#### Material provided:
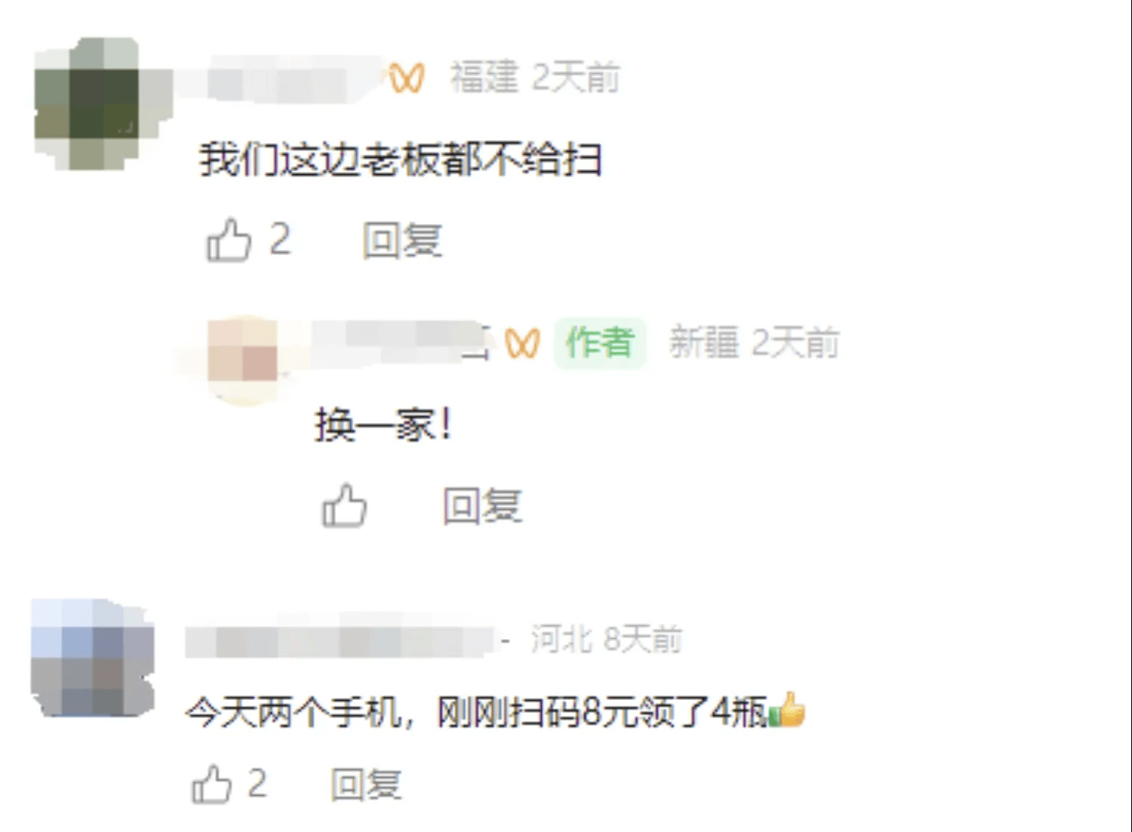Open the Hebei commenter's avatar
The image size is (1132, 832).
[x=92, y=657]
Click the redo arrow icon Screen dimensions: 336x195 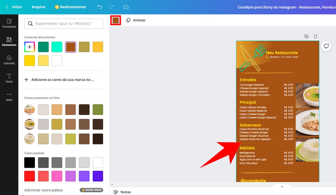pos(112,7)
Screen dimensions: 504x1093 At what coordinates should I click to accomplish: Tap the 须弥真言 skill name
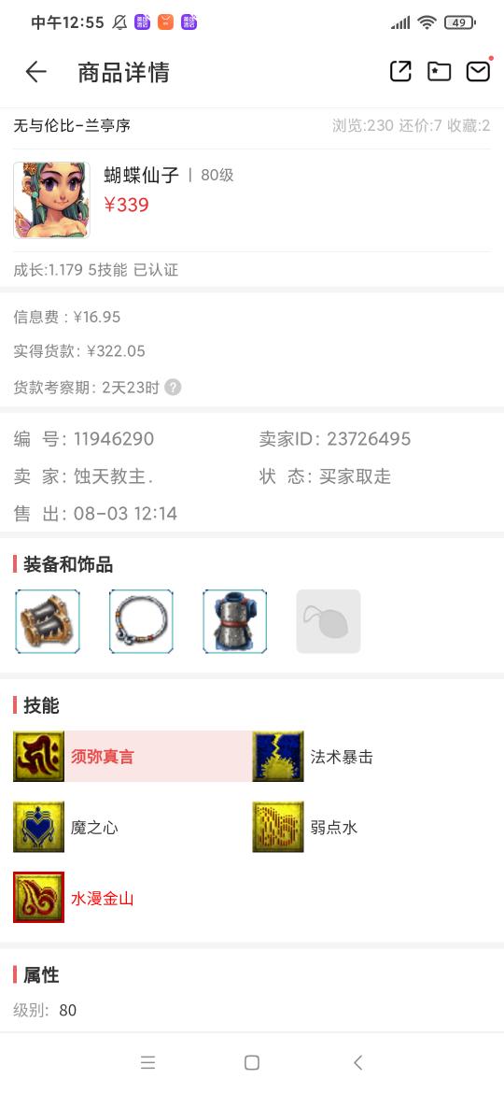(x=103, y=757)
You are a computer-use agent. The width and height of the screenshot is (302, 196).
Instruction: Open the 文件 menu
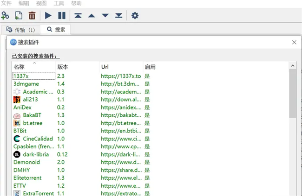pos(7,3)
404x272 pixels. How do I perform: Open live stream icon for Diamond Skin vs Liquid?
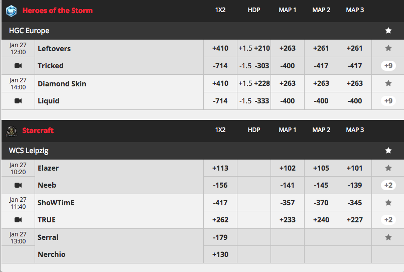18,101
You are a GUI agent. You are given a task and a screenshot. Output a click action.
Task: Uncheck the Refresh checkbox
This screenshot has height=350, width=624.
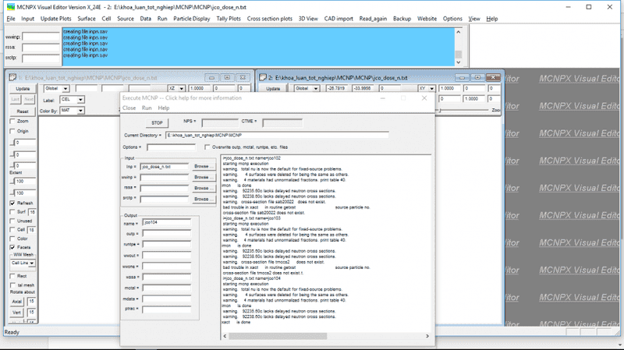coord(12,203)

--

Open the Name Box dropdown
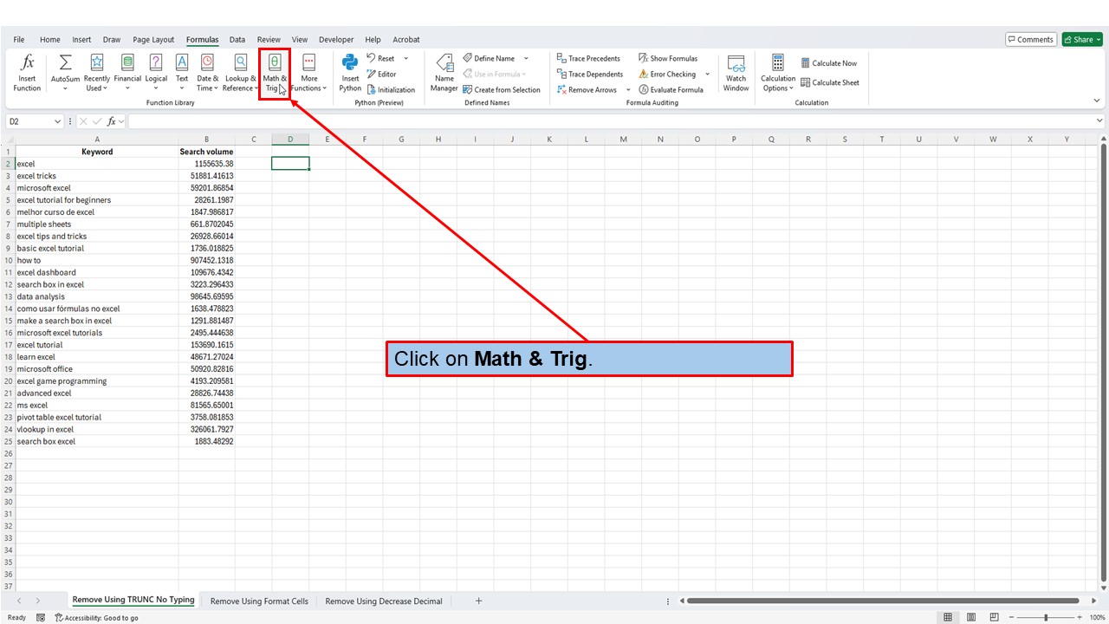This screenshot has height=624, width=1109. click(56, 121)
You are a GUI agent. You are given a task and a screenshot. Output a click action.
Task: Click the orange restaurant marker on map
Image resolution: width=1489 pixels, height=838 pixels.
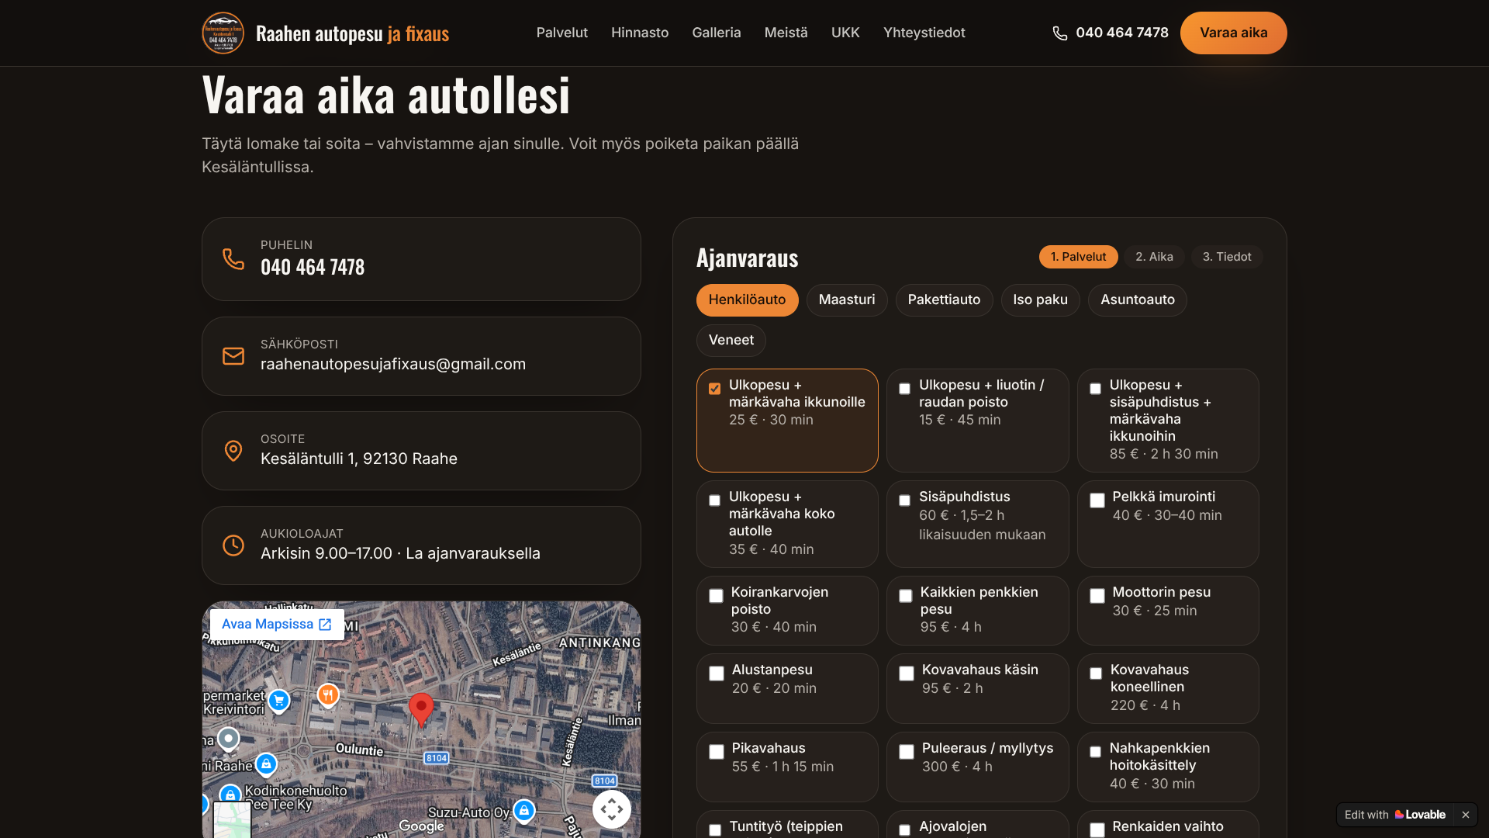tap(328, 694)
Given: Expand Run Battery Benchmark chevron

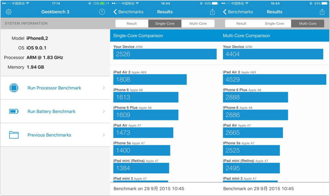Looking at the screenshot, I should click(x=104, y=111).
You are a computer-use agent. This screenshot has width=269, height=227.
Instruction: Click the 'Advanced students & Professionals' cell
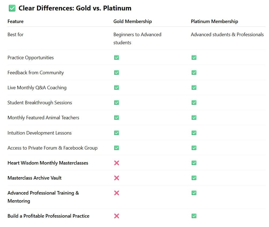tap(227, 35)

* * *

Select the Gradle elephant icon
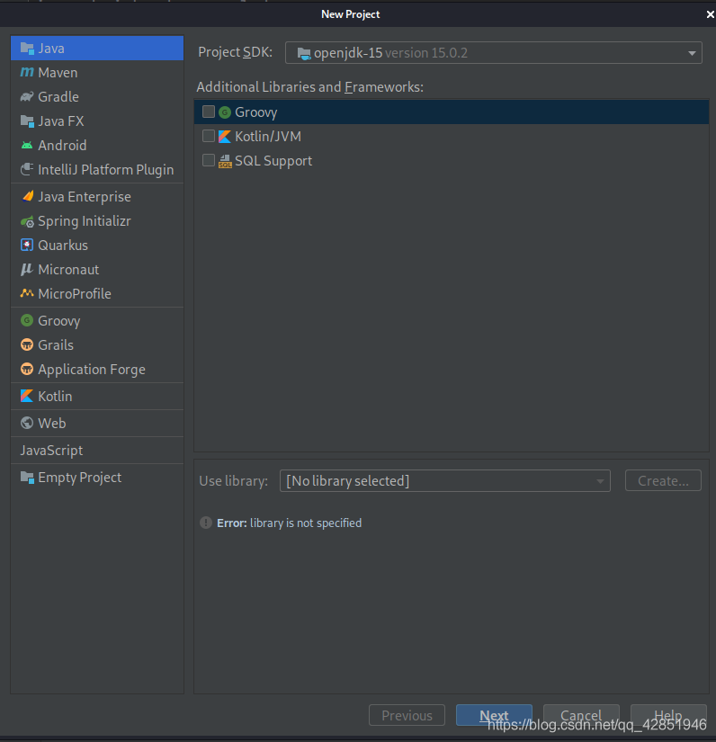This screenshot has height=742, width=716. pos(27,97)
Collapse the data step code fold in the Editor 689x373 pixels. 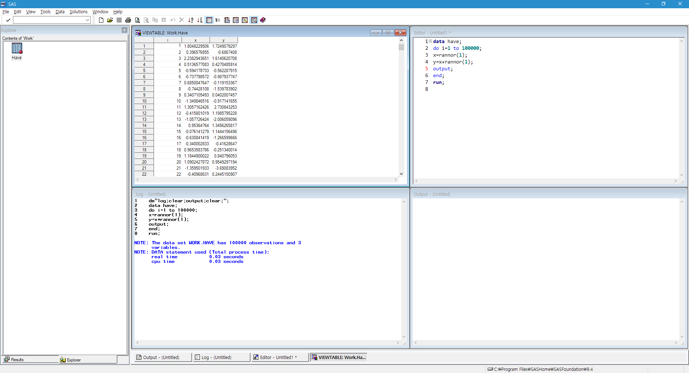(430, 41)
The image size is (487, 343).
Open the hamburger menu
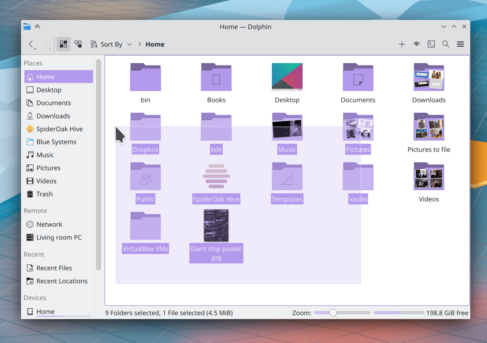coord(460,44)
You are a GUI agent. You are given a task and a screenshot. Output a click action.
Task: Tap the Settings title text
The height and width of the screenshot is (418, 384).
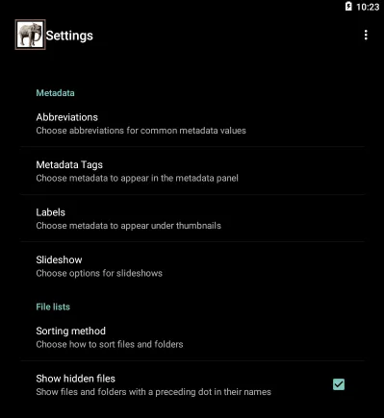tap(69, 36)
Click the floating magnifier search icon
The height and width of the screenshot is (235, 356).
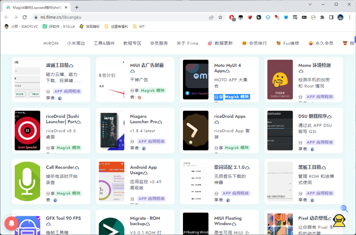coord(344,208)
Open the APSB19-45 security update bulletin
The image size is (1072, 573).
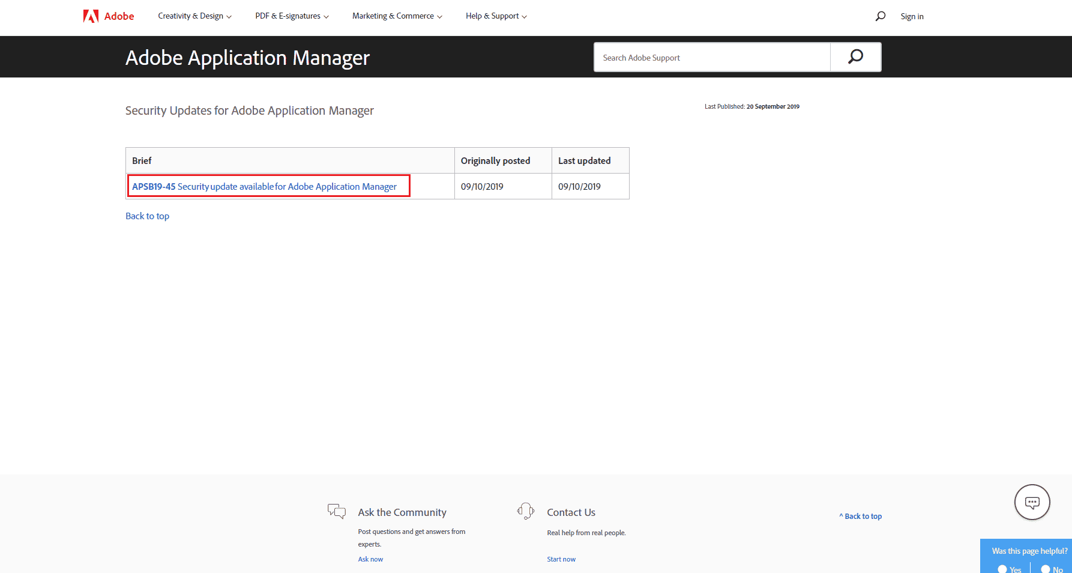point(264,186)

#### Your goal:
Please copy the records word for word, beginning at the line that has "404x272 pixels. How" and stopping after the line that has "coord(12,203)". Leave the pictures out of your copy.

#### Solution for this problem:
404x272 pixels. How do I perform: Open live stream icon for Diamond Skin vs Liquid?
18,101
You are a GUI agent. You are given a task and a screenshot. Output a click action.
Task: Uncheck the Refresh checkbox
This screenshot has height=350, width=624.
coord(12,203)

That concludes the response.